Qui sent le mieux : le chien ou le requin ?
L’un vit à nos côtés, reniflant nos chaussettes, notre entrejambe en créant un moment gênant, ou suivant la trace d’un rongeur égaré. L’autre hante nos imaginaires marins, prédateur furtif capable, dit-on, de flairer une goutte de sang à des kilomètres. Le chien et le requin partagent un don sensoriel exceptionnel : l’art de sentir le monde. Mais qui possède vraiment le meilleur odorat ? Le chien renifle un gant oublié à trois kilomètres, le requin détecte une goutte de sang dans l’océan. Mais lequel des deux domine réellement l’univers des odeurs ? Le flair terrestre ou le nez marin ?
Derrière cette question, une exploration fascinante des sens extrêmes et des mondes qu’ils révèlent. À l‘heure où la lutte contre le narcotrafic, pister des personnes recherchées ou disparues occupe les forces de l’ordre, le flair possède une importance de plus en plus primordiale. Mais pour autant, entre les vérités tronquées et les légendes urbaines, il faut du flair pour distinguer le vrai du faux.

+ + + +

[COMPRÉHENSION DU TEXTE]:
• a. Dressez la liste complète de ce que le chien renifle ou piste d'après le texte sur l'odorat du chien et du requin.
• b. Répondez brièvement à chaque question à partir du texte sur l'odorat du chien et du requin.
(i) Que serait capable de flairer le requin, et à quelle distance ?
(ii) Quelles missions des forces de l'ordre le texte cite-t-il ?
(iii) Selon le texte, que faut-il pour distinguer le vrai du faux ?

[DONNÉES DE L'EXERCICE]:
+ + + +

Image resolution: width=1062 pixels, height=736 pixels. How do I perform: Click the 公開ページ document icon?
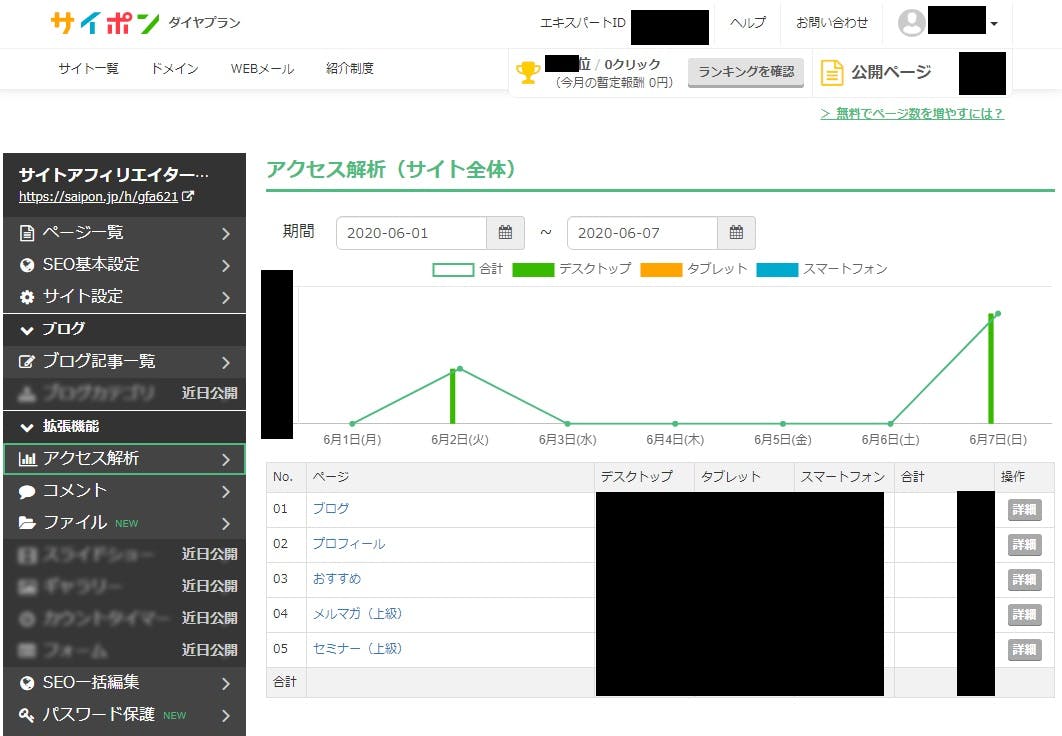click(832, 72)
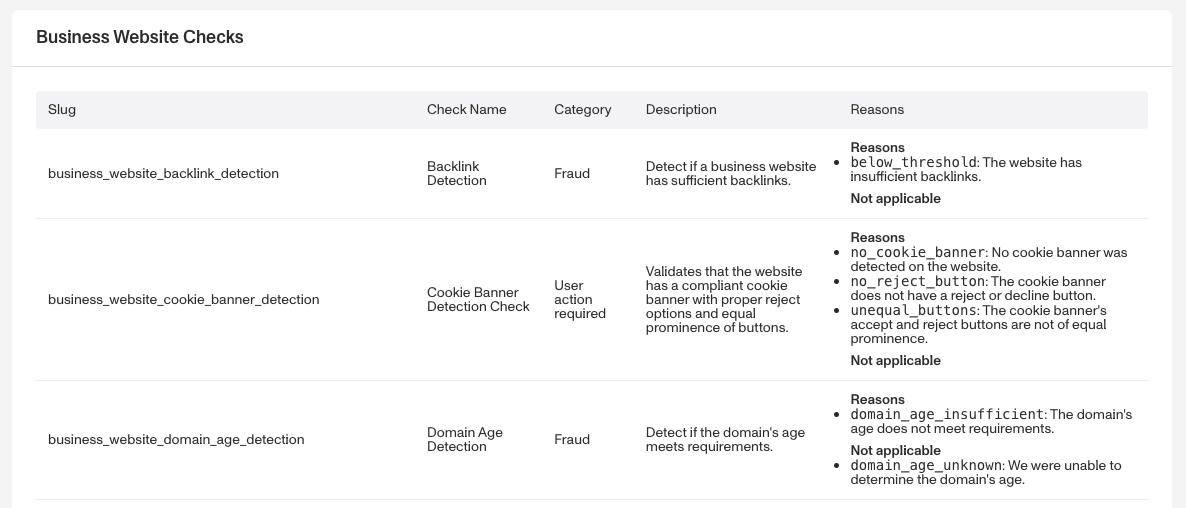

+ + + +

[RÉPONSES RÉDIGÉES]:
• a.
- nos chaussettes
- notre entrejambe
- la trace d'un rongeur égaré
- un gant oublié à trois kilomètres

• b.
(i) Une goutte de sang, à des kilomètres.
(ii) La lutte contre le narcotrafic et la recherche de personnes recherchées ou disparues.
(iii) Il faut du flair.